I was in a meeting the other day in which we went around the table and introduced ourselves to each other. We were meant to describe our personal, non-work lives, and some people named hobbies, or told about their recent vacations, but 60% or so, when asked what they did outside of work, said they drove their kids to their sports and soccer obligations, and were slaves to their children’s sports schedules.
I’ve found it’s nearly impossible to invite friends with traditionally schooled children to do things spontaneously on weekends– have a picnic or go hiking on a beautiful day, go out for dinner. “Sorry, Tommy’s got baseball” or “Can’t today, Melanie’s soccer practice” is the inevitable reply, Fortunately homeschooled kids seem to do a lot less organized sport and seem less invested in conforming with suburban social expectations. If you live in the suburbs, participation in team sports seems to be all the social activity on offer, for parents and siblings too.

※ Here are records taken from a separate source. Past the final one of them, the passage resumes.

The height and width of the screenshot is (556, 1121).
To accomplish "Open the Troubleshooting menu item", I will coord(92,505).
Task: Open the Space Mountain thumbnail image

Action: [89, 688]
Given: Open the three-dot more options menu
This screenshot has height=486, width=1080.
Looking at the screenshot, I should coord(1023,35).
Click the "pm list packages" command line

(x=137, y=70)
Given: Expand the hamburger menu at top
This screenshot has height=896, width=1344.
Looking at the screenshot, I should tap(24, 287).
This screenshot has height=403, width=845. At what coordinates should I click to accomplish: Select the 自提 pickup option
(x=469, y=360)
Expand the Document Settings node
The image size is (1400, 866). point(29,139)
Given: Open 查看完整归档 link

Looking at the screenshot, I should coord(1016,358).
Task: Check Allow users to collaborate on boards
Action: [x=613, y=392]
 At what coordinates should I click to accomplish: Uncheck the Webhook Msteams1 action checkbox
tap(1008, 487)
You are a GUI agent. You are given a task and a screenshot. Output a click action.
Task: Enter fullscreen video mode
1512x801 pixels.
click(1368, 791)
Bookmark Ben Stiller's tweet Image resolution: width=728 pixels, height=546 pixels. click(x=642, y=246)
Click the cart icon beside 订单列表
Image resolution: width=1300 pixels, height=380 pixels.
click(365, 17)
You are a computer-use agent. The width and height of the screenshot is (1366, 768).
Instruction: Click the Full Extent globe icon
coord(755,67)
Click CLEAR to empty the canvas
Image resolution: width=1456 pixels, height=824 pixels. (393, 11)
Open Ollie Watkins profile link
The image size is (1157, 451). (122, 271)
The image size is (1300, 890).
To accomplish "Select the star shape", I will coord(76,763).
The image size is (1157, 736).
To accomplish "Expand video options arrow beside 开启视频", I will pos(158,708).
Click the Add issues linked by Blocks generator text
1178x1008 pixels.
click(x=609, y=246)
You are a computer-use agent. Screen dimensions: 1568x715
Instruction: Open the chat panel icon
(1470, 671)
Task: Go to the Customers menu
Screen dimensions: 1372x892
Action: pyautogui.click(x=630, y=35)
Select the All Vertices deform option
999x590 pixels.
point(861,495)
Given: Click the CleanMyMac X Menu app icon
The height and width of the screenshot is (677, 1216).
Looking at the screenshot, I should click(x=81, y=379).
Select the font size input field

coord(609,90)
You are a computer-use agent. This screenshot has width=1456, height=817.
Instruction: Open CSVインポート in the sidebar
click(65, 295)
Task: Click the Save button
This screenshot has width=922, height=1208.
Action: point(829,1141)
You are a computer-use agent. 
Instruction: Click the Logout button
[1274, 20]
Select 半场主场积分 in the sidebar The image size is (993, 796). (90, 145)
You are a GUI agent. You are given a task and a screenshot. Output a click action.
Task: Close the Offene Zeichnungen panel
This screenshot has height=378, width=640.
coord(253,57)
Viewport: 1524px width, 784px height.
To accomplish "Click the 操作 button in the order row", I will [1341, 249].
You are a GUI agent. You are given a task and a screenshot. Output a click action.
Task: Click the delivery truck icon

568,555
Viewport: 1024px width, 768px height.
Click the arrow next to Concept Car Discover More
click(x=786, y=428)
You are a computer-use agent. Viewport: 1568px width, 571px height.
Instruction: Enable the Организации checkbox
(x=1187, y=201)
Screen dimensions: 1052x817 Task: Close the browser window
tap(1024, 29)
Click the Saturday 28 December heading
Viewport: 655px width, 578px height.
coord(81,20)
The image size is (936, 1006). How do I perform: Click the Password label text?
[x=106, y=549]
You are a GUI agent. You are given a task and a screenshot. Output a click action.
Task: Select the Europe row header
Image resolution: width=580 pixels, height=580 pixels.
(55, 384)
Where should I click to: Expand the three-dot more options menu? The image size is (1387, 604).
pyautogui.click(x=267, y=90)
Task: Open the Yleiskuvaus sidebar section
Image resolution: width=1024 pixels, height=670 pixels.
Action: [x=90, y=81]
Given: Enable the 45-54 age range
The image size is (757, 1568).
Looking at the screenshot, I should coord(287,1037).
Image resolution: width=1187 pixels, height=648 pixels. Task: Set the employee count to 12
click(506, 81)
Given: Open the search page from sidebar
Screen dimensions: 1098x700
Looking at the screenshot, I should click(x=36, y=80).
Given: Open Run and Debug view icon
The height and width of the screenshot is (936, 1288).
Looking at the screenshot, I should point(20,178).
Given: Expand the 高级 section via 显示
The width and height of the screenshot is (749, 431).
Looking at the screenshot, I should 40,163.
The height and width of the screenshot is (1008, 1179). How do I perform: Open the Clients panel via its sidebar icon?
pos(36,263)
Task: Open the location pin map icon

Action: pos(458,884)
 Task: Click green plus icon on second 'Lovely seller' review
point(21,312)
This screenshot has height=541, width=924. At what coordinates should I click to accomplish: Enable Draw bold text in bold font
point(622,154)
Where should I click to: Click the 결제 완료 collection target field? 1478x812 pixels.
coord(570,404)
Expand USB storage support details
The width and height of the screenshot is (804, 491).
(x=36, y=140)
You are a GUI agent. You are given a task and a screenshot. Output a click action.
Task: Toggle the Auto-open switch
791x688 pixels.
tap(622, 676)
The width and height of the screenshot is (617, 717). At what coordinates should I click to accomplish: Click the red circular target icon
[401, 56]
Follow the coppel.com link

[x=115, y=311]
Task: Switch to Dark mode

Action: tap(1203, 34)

What an astonishing loss of life. Is it worth it to lose all that time with family and friends? The losses are steep. In a post on Mom’s Team, a blog for “Sports Parents”, Jeannette Twomey lists the things her family has missed:
“Over the years, we saw one family activity after another bow its head to youth sports. Dinner at home, reading before bedtime, visits to grandma’s house, household chores, games in the backyard, picnics, weekend jaunts into the countryside, camping trips, school vacations – all casualties of the children’s sports schedule.”
The rest of the family generally bears the brunt of one kid’s involvement in sports. How much lost time together, how many things missed? And why value one kid’s time over the other kids’ time? It boggles the mind.
Generally team sports are not lifelong sports. You don’t see 50 year old men playing soccer or hockey. Lifelong sports are things like skiing, tennis, dancing, yoga running–70 year olds are still doing these. And the whole family can do them together.